She lived for many years in Mistretta, a small town in the province of Messina, in the heart of the Nebrodi Mountains, where many of her stories are set. Her mortal remains, along with those of her mother, were transferred on April 24, 2009, to Mistretta, considered her second hometown. Maria Messina was made an "honorary citizen" of the ancient "capital" of the Nebrodi.

Her niece Annie Messina (1910–1996), daughter of Maria's brother Salvatore, was a writer too.

==Writing==
Messina's writing concentrates above all on Sicilian culture and, as principal themes, the isolation and oppression of young Sicilian women. Moreover, her writing is focused on the domination and submission inherent in the emotional relationships between men and women. What is more, one of her best-known novels, La casa nel vicolo, marked a turning point in Messina's writing, toward the use of psychological conditions. In her narration, Messina depicted the oppression of women as inevitable and cyclic, and, because of this, some think that she was not a feminist. Nevertheless, the women she depicted were the representation of powerful declarations of an attitude of challenge.

==Reception==
Maria Messina is among the important women writers in the history of Italian literature of the early 20th century. So she is counted in the research project The Women Authors of Italian Literature.

After her premature death, Maria Messina's name slowly and gradually started to be forgotten, and her books started going out of print. Only in 1980 she was rediscovered by Leonardo Sciascia, so that many of her works were republished by Sellerio from 1981 until 2009. Then in 2017 her works have returned to bookstores thanks to Salvatore Asaro, who had her novels Alla deriva, with a preface by the writer Elena Stancanelli, Le pause della vita, Primavera senza sole and Un fiore che non fiorì reprinted by the publisher Edizioni Croce.

From 1986, her works began to be translated into French, German, English and Spanish.
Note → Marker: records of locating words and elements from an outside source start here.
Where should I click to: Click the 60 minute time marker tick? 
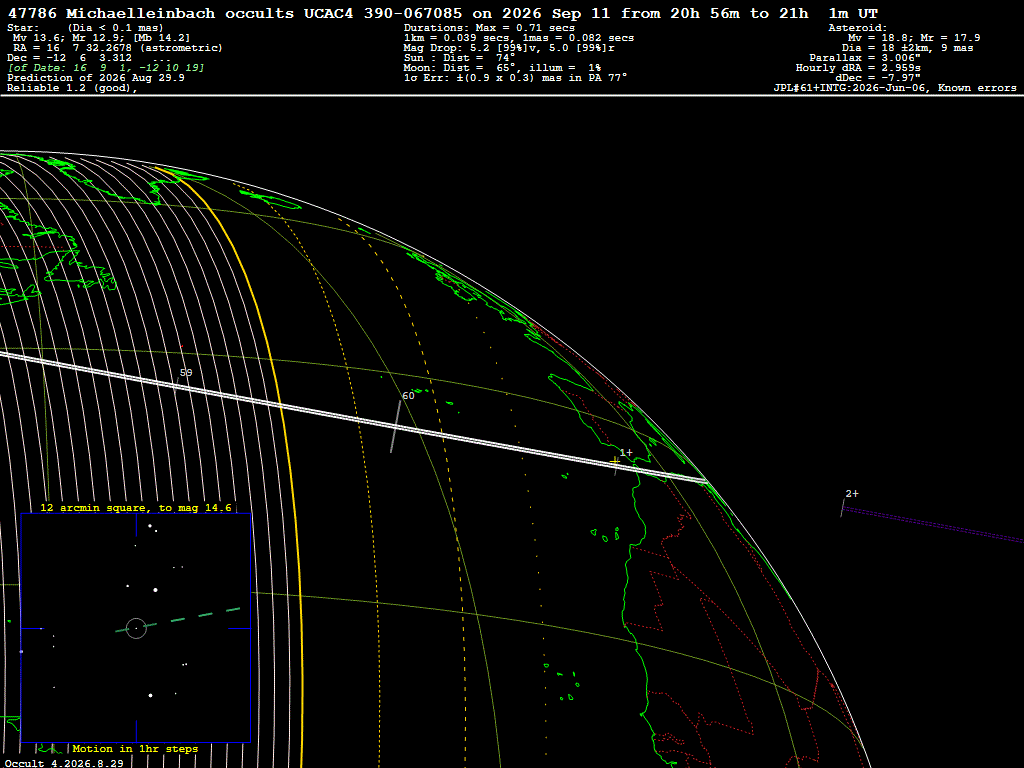[x=396, y=426]
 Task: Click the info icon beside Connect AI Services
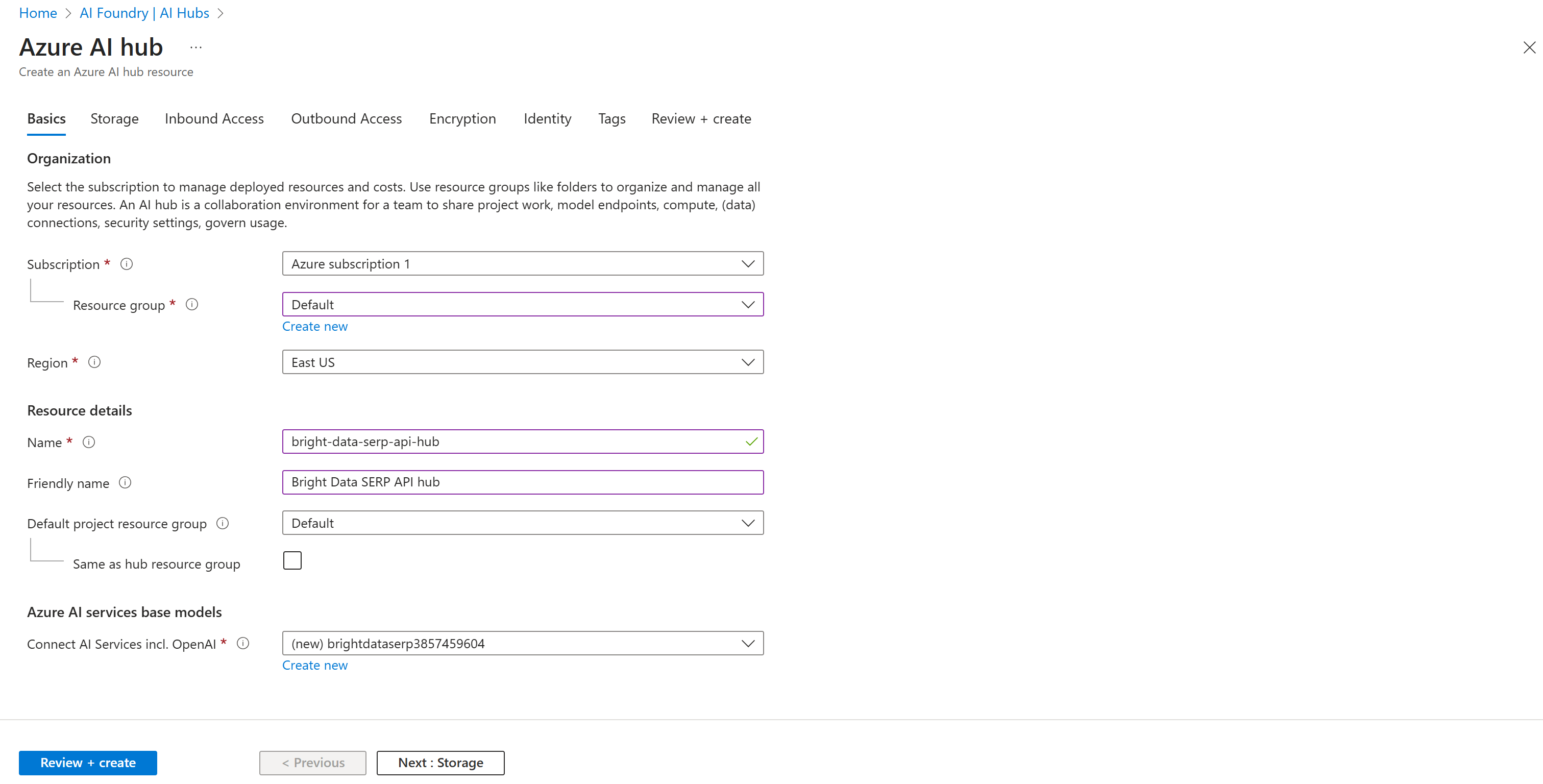click(243, 643)
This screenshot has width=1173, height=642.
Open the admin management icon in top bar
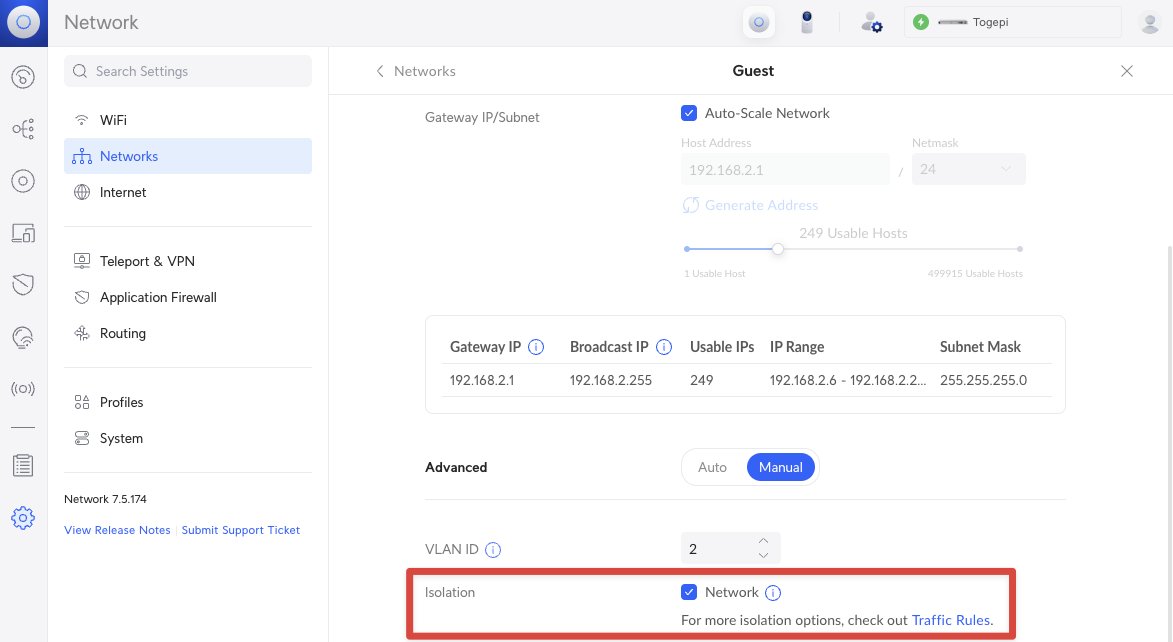click(871, 22)
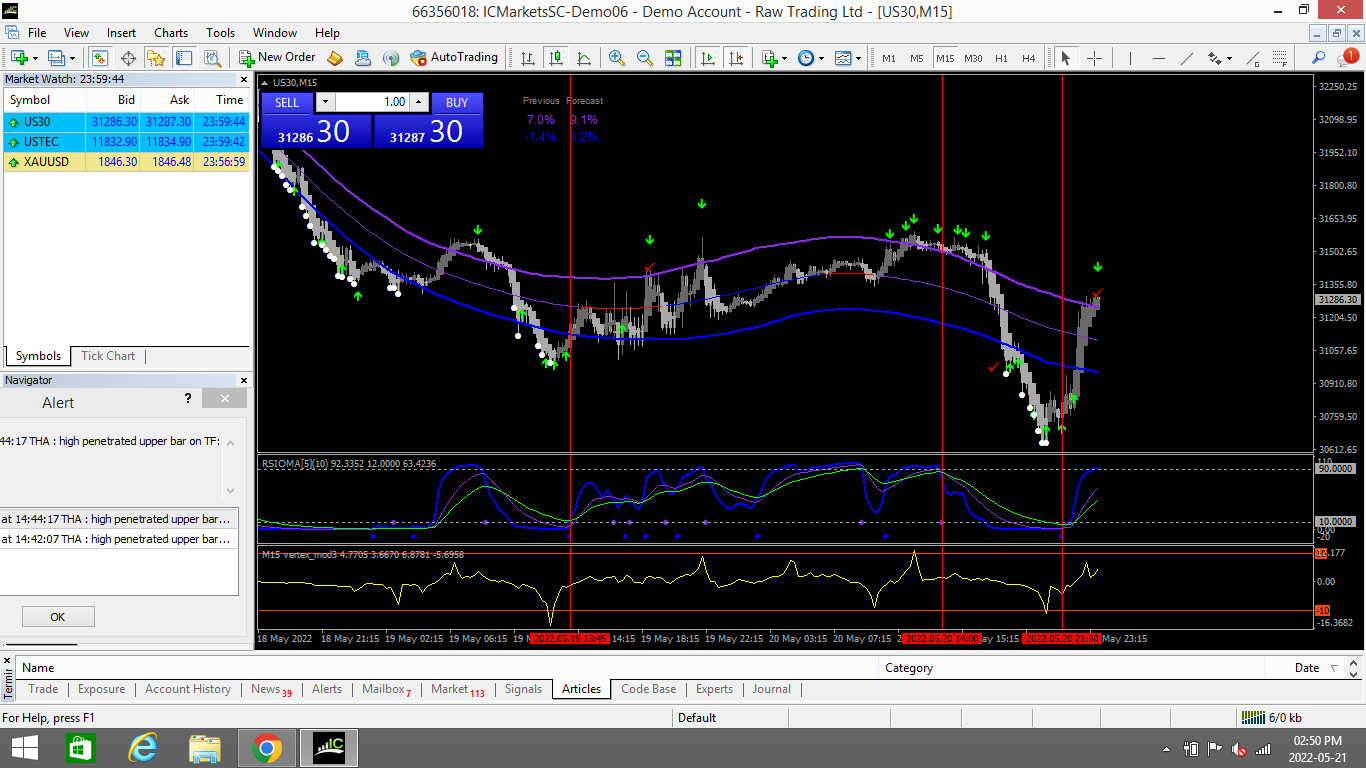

The Progetto Mistretta cultural association founded the Maria Messina Prize for literature in her honour, through its journal Il Centro Storico, in 2003.

==Works==
===Novellas===
- Pettini fini e altre novelle, Palermo: Sandron, 1909; Palermo: Sellerio, 1996.
- Piccoli gorghi, Palermo: Sandron, 1911; Palermo: Sellerio, 1988.
- Le briciole del destino, Milan: Treves, 1918; Palermo: Sellerio, 1996.
- II guinzaglio, Milan: Treves, 1921; Palermo: Sellerio, 1996.
- Personcine, Milan: A. Vallardi, 1921; Palermo: Sellerio, 1998.
- Ragazze siciliane, Florence: Le Monnier, 1921; Palermo: Sellerio, 1997.
- Casa paterna (1944), Palermo: Sellerio, 1981 (with a note by Leonardo Sciascia).
- Gente che passa, Palermo: Sellerio, 1989.
- Dopo l'inverno, edited by Roswitha Schoell-Dombrowsky, Palermo: Sellerio, 1998.

===Novels===
- Alla deriva, Milan: Treves, 1920; preface by Elena Stancanelli, Rome: Edizioni Croce, 2017.
- Primavera senza sole, Naples: Giannini, 1920; Rome: Edizioni Croce, 2017, introduced and edited by Salvatore Asaro.
- La casa nel vicolo, Milan: Treves, 1921; Palermo: Sellerio, 1982.
- Un fiore che non fiorì, Milan: Treves, 1923; Rome: Edizioni Croce, 2017, prefaced and edited by Salvatore Ferlita, bio-bibliographic chronology by Salvatore Asaro.
- Le pause della vita, Milan: Treves, 1926; Rome: Edizioni Croce, 2017.
- L'amore negato, Milan: Ceschina, 1928; Palermo: Sellerio, 1993.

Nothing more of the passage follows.